Reviews for From X to Dominance
StevenH chapter 1 . 10/5/2006
I just got high speed internet!Whee!this is my email address just so you know. Stop being racist Max. Racism is the epitome(yes I'm using large words) of ignorance. Nahh just kidding racism is fun.
G.C MacBeth chapter 2 . 7/18/2006
Detail. Detail is very important, while it is crucial not to put detail into a factual statement. If you are writing fiction, detail is harder to express. But if nonfiction is what you're after, then by all mean, list facts in any manner that you please.

Dialogue is another one that I have had to work on for a long time, and it doesn't hurt at all to do so. Take the time after you finish a chapter, or paragraph to look over what you wrote and make any corrections needed. This will make it a lot easier for others and yourself to read. It took me quite a while for this instict to kick in, but once it did, I kept working on it even more. I am not saying that your a bad writer, I'm just saying that you have potential. Sorry if this review was offending. I do not like to give these, but I am just trying to help. I always take critizism in the best way, and benifit from it.
Andrea Tiefling L chapter 2 . 7/9/2006
creating a story is definitely your strong point, i can tell you have a world and characters fleshed out in your said, all you need is to tighten up the grammar and learn the finesse of words. words are your friends, you just have to learn how to manipulate advice, since writers (and readers) always have trouble finding evocative descriptions; get a good thesaurus (not th eone in Word, that sucks) and works of writers whose style you find attractive and learn from them. learn how to let the words, the dialogue, reflect yor story.

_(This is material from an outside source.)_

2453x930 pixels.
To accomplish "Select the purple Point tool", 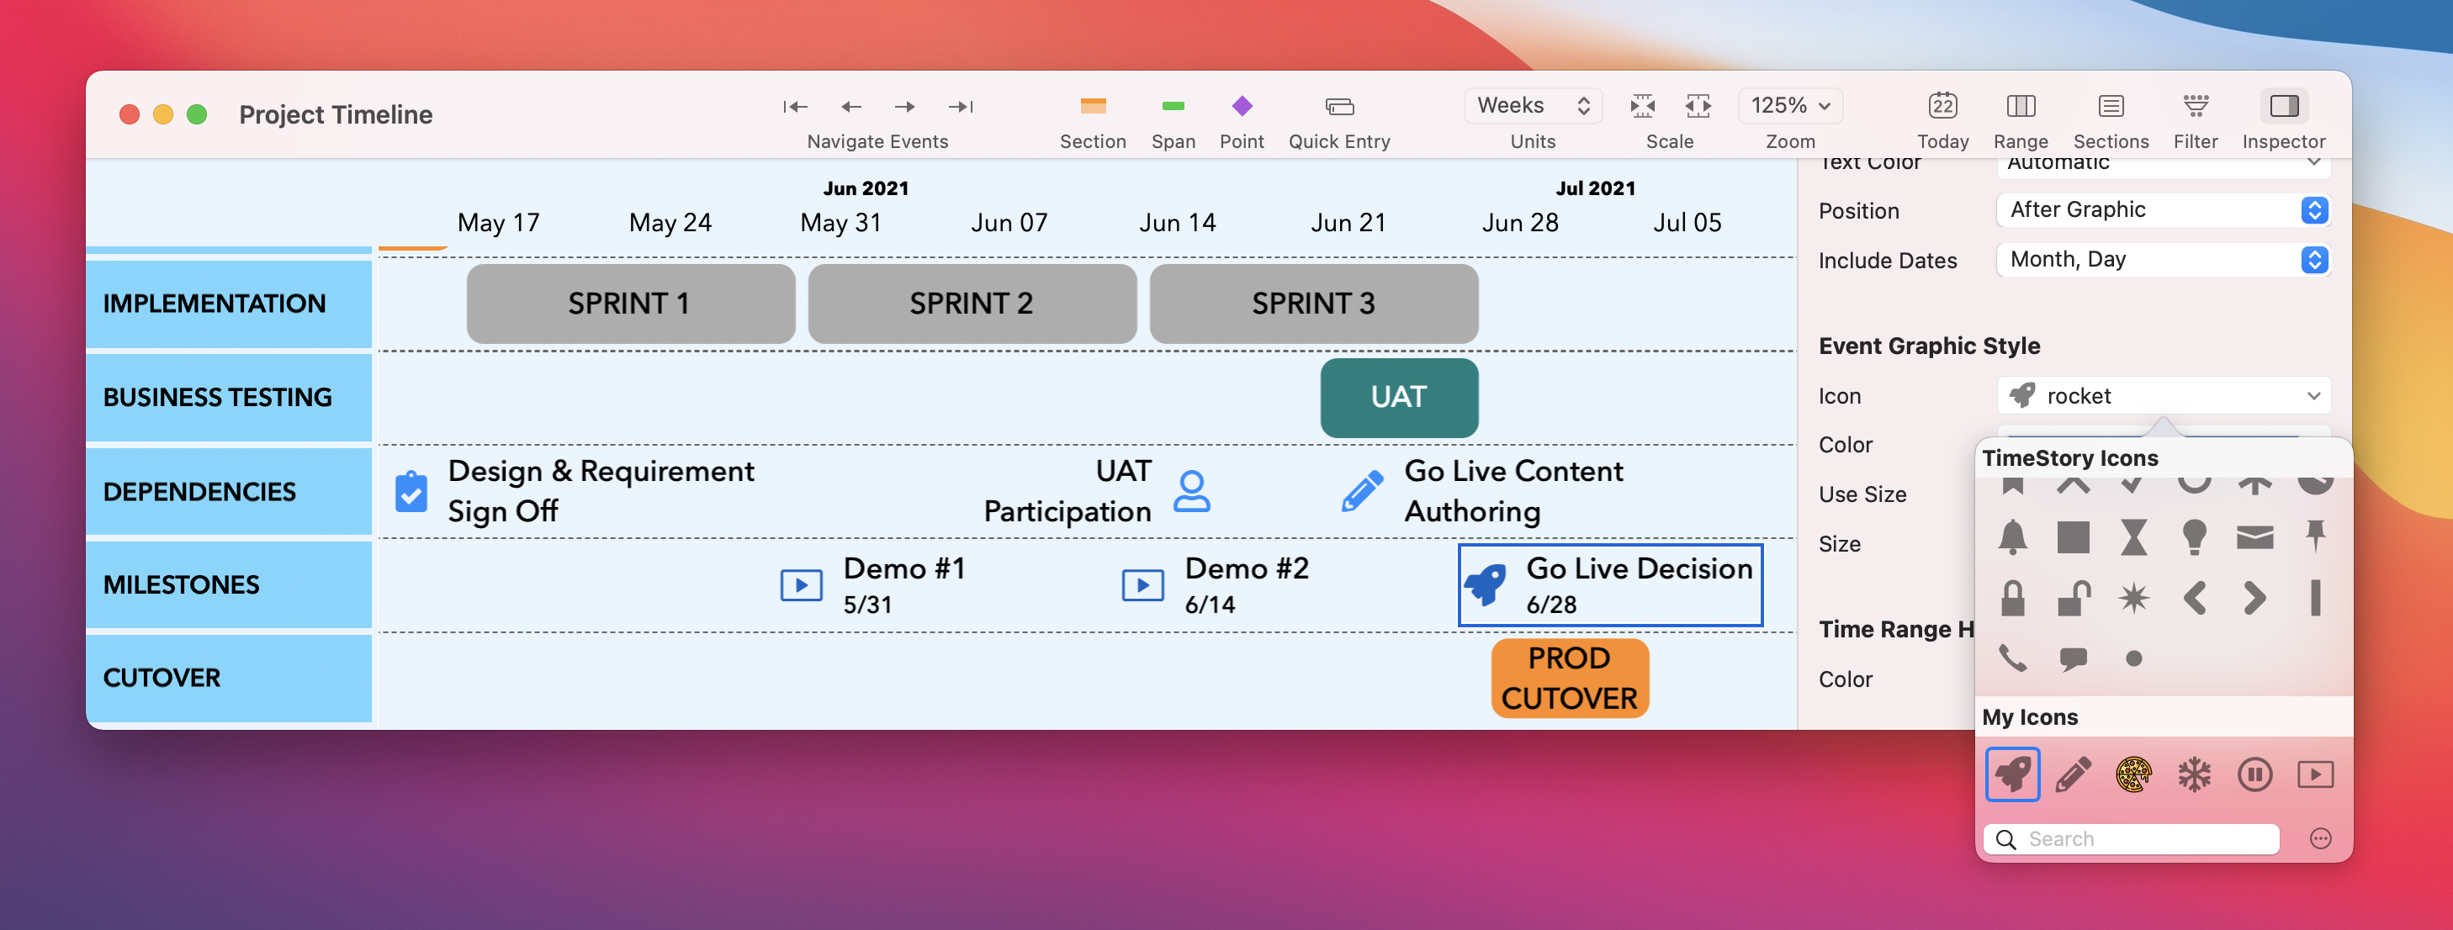I will [x=1242, y=107].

k-chan chapter 2 . 6/29/2006
You have me interested. This sounds like a pretty good story so far. You're pretty good at putting in backstory without messing up the flow of the writing. Some of your paragraphs are a bit choppy, though. Especially the first paragraph in chapter two. It sounds like you're trying to explain two different things in it, and that makes it hard to figure out what's going on. You've got pretty good dialogue and your grammer isn't too bad - you just need to watch commas, mostly. The part where you mentioned Winnie as Ruth was a bit confusing, too: I thought Ruth was another person entirely. If you're going to call a character something, stick to it, or explain about Winnie's friends calling her Ruth before they actually do. Other than that, it's a good story. It's a neat idea and is fairly well written. The spelling is a bit off; you might want to fix that, but at least you can tell what you meant to say. Great work. I can't wait to read more.
elderTopaz chapter 2 . 6/12/2006
this one was good still with spelling errors but even you knew that, maybe more characterization. ]

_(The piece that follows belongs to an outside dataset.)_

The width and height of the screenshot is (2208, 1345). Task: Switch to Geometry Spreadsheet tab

elderTopaz chapter 1 . 6/12/2006
hey man, this is pretty well written albeit a little racy;and the occasional spelling error... but all around good story im gonna add you to favorites.
firesword chapter 2 . 4/18/2006
WHat the HELL! This was a gramer freak nightmare! I couldn't follow along with all the errors! WHAT THE %$#&$ WERE YOU THINKING OF SPELLING! YOU #$ER!But sll in all it was okay.
Philosophy101 chapter 2 . 4/12/2006
First of all, SPELL CHECK!Second of all, I plan on stealing the beginning theme from you for the last chapter of The Purple Fish, but not the actual story, hope you don't mindAnd third, I might also possibly use it for the fourth chapter.(I refered to your story, I feel so special) (joke, don't think I'm serious)
Cheeseraptor5 chapter 2 . 4/11/2006
Interesting and provacative. However, there are some grammar issues that get in the way of the story. Also, there IS such a thing as SPELL CHECK.

Philosophy101 chapter 1 . 4/11/2006
Amazing; I expecially loved the fact that Thomas regrets stereotyping whites. I can't stand the people that blame EVERYTHING on "whitey."
Ruthy chapter 1 . 4/5/2006
I like your story. You hooked me in the beginning. I didn't think it would turn out the way it did. I can't wait to read chapter 2.